=== PROBLEM DETAILS ===
Pictures must not appear in the copy. Set down exactly the line with "Click the active 1W time range toggle" and each line after it through the end of the data below.
═══ MATERIAL SHOWN
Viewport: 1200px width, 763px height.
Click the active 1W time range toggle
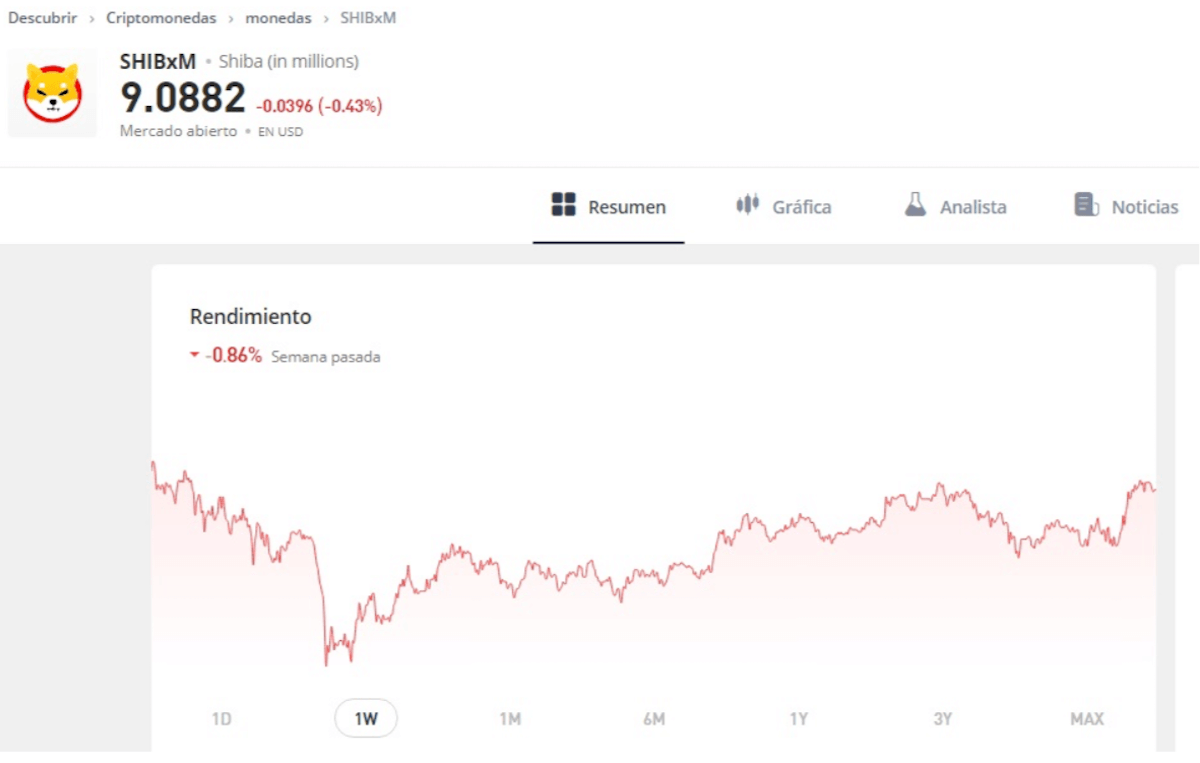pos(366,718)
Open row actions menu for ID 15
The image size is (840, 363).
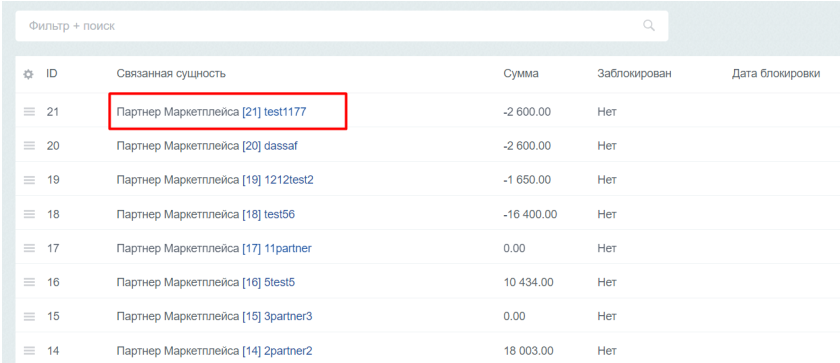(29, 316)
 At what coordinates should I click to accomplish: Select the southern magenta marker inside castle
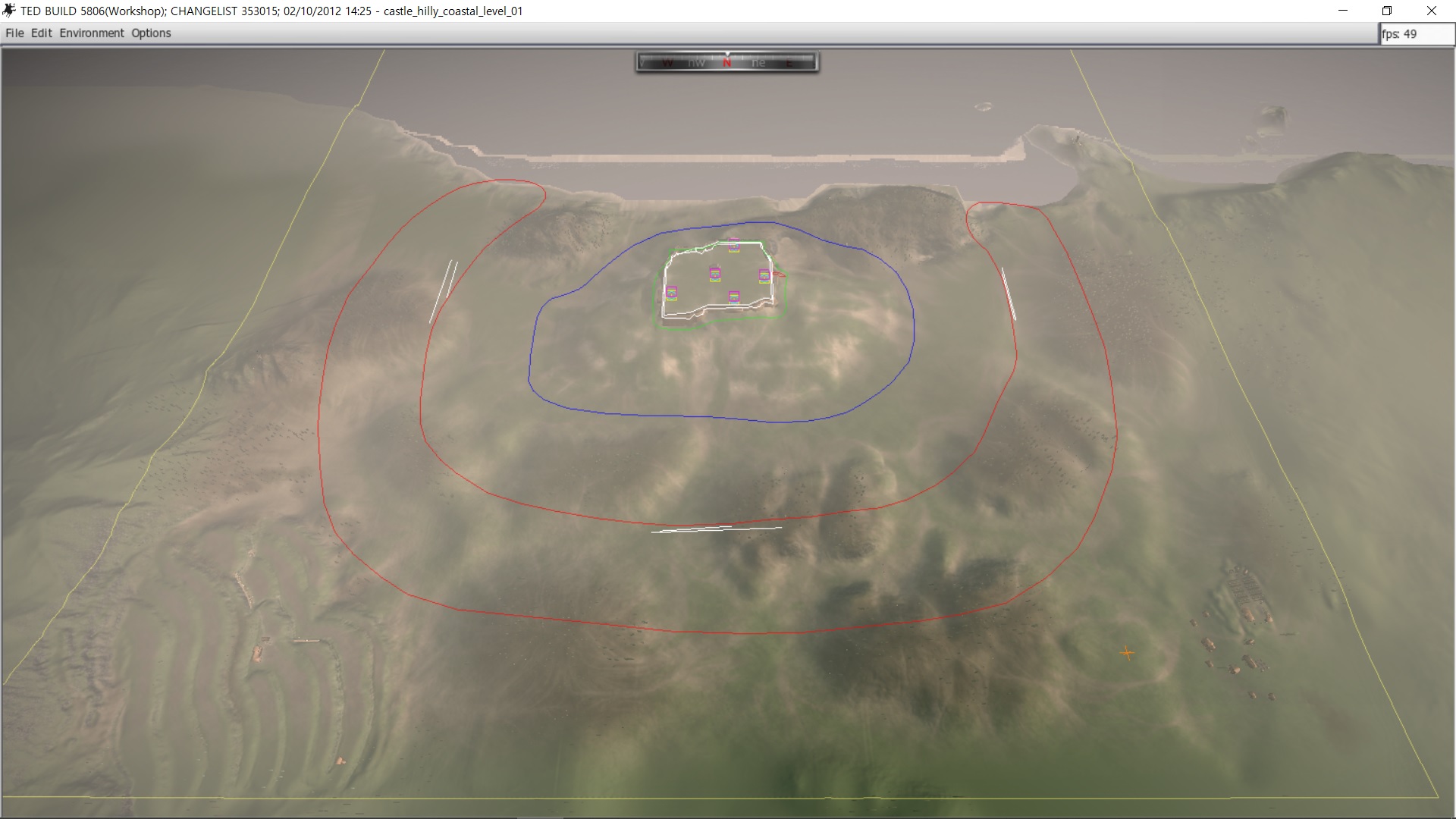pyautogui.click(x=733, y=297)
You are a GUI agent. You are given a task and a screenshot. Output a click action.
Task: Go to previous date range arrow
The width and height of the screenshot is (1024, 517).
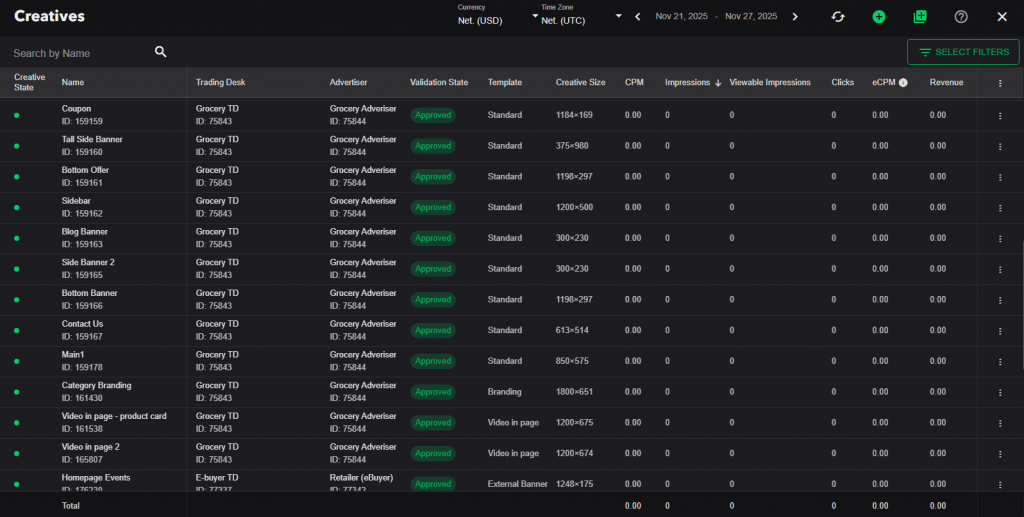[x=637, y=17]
══════
=== THE COMPLETED TASK ===
Click the active 1W time range toggle
pos(366,718)
Open row actions menu for ID 15
The image size is (840, 363).
(29, 316)
 At what coordinates should I click to accomplish: Select the southern magenta marker inside castle
pyautogui.click(x=733, y=297)
You are a GUI agent. You are given a task and a screenshot. Output a click action.
Task: Go to previous date range arrow
The width and height of the screenshot is (1024, 517).
[x=637, y=17]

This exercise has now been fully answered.